Days later he brings his “guy” in to fix our light. They have a ladder this time which makes them seem infinitely more equipped. I make another in my number of two block excursions to get a smoothie, hopped up (hopped down?) on Percocet. Wounded. I come back in to find Dustin swaying with the baby just offstage and ancient light fixture debris rains down over the guy.
They take three more visits to fix the light. It involves Dustin running back and forth from the basement and shouting which breaker he is trying. All of the color-coded wire tape has, it goes without saying, disintegrated.

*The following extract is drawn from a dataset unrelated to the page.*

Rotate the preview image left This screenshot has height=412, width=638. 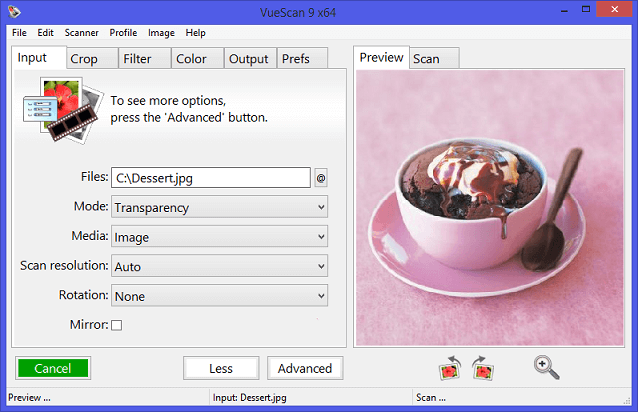[451, 368]
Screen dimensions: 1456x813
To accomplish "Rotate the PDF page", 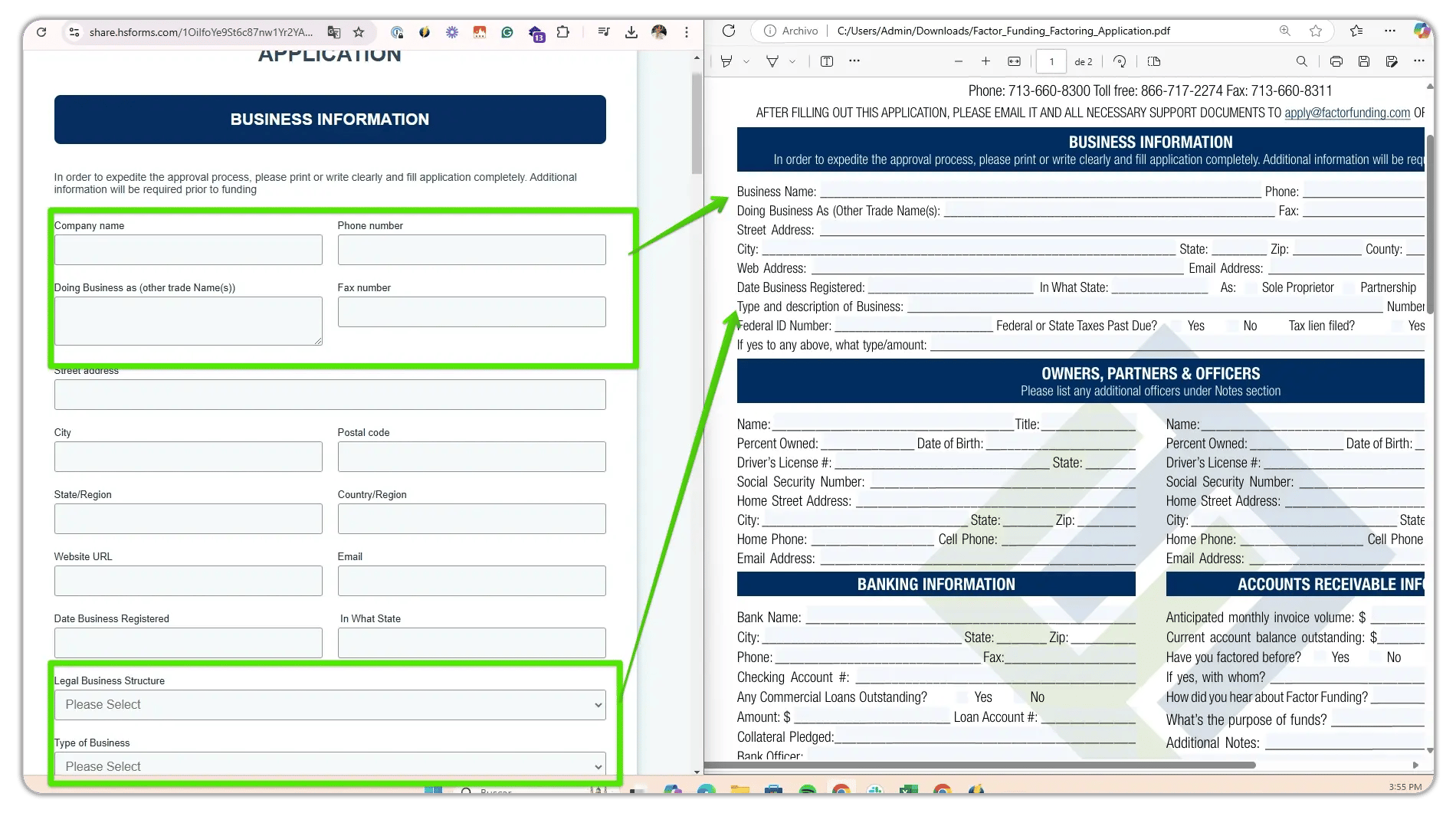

On the final light-fixing visit, the landlord brings us a box tied with a ribbon. I am in the other room, as always, feeding the baby. This time I sit in a rocking chair with my back facing towards them. I am staring out the front window, rocking, hating that we don’t have doors, praying that the landlord doesn’t rush over and ask me something while my tit is out. I don’t like having my tit out in proximity to this man, but what can you do? Go sit with my tit out somewhere in public? Actually, that seems preferable, but it’s too late. I hear him ramble something to Dustin about how the box is big but it’s the only box they had at Macy’s. Dustin comes over and hands me the box. It is huge. Inside of it is a set of baby clothes. He bought clothes for our child, the one he didn’t want to hold, the one he wanted to preclude from living here when he wrote NO CHILDREN on our lease and we had to tell him that no, that was illegal. I think again of his own kids, the son who is supposed to move in next door. When we met the landlord he walked through our apartment and, remarking on all of our books, told us how much his son loved to read. How old is he? we asked. He was 20.
I opened the box again after the landlord left — like very cute contraband. There were pants with a dinosaur on the butt. A blue sweater with a triceratops. There is a onesie with a brontosaurus and a little speech bubble. The dinosaur is saying “I LOVE MY MOMMY.” Goddammmit, I thought, and shoved it in a drawer.